MU Physics program receives $5 million grant to train physics teachers
Oct. 07, 2009
Kelsey Jackson, JacksonKN@missouri.edu, (573) 882-8353
COLUMBIA, Mo. – Traditionally, high school students take biology and chemistry before they take physics. However, only about 30 percent of students take physics in high school, according to the American Institute of Physics. Now, University of Missouri physics professors hope to increase the number of Missouri high schools that offer physics courses through a program called the Academy for Teachers using Inquiry and Modeling Experiences for Freshman Physics in Missouri (A TIME for Freshman Physics).
“College-level physics classes progress at a fast pace, and instructors expect a lot out of their students; this often comes as a major shock to students without a background in physics,” said Meera Chandrasekhar, director of the program and Curators’ Teaching Professor of Physics and Astronomy in the MU College of Arts and Science. “Coming into college with a good physics background will positively impact student success and the number of science and engineering majors our nation produces.”
A TIME for Freshman Physics recently received $5 million from the National Science Foundation. The program will partner MU faculty with school districts in Missouri, as well as other local colleges and organizations. Dorina Kosztin, MU professor of physics; Dorina Mitrea, MU professor of mathematics; Debi Hanuscin, education and physics professor; and Sara Torres of Columbia Public Schools are co-investigators in this project.
The grant funds a five-year teacher development program for 80 ninth-grade science teachers. It provides summer academies and year-round support to enhance their knowledge and abilities to teach physics and creates a group of intellectual leaders teaching physics who can improve other teachers’ understanding of physics and promote institutional change in the science curriculum. Teachers who are accepted into the program will be expected to adhere to requirements and use the curriculum in their classes. A week-long program also encourages math teachers to work alongside their physics counterparts, while also educating administrators about the benefits of teaching physics earlier in high school.
The order of science curriculum was suggested in 1892 by the Committee of Ten that was appointed by the National Education Association to standardize curriculum for American high schools. Richard H. Jesse, former president of MU and for whom Jesse Hall on the MU campus is named, was a member of the committee.

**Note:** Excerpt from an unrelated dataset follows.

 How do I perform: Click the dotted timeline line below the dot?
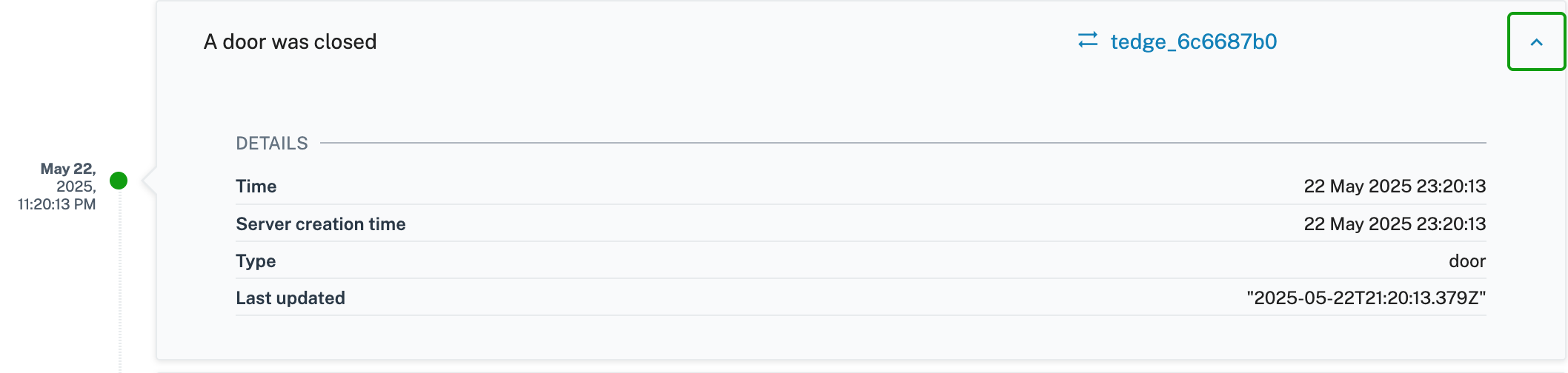[120, 281]
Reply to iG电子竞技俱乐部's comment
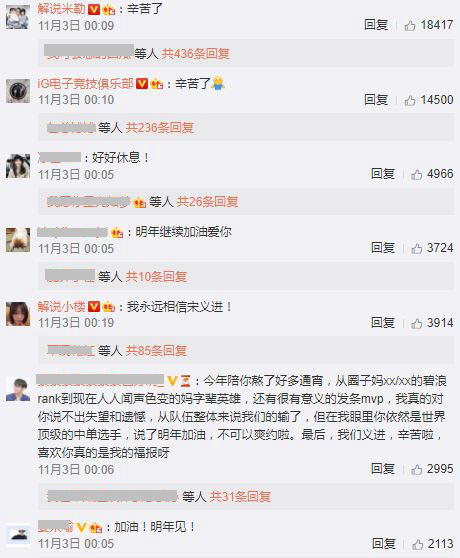Screen dimensions: 460x558 (x=376, y=100)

“Knowledge of science has changed dramatically since 1892,” Chandrasekhar said. “Biology has morphed from a descriptive science to a fairly technical, molecular study that combines elements of physics and chemistry. With the current understanding of science, it makes more sense to teach physics first.”
A TIME for Physics First ran a similar program with a prior grant with students graduating in 2010. While the students have yet to graduate high school, their teachers are reporting an increase in their science and math scores, Chandrasekhar said.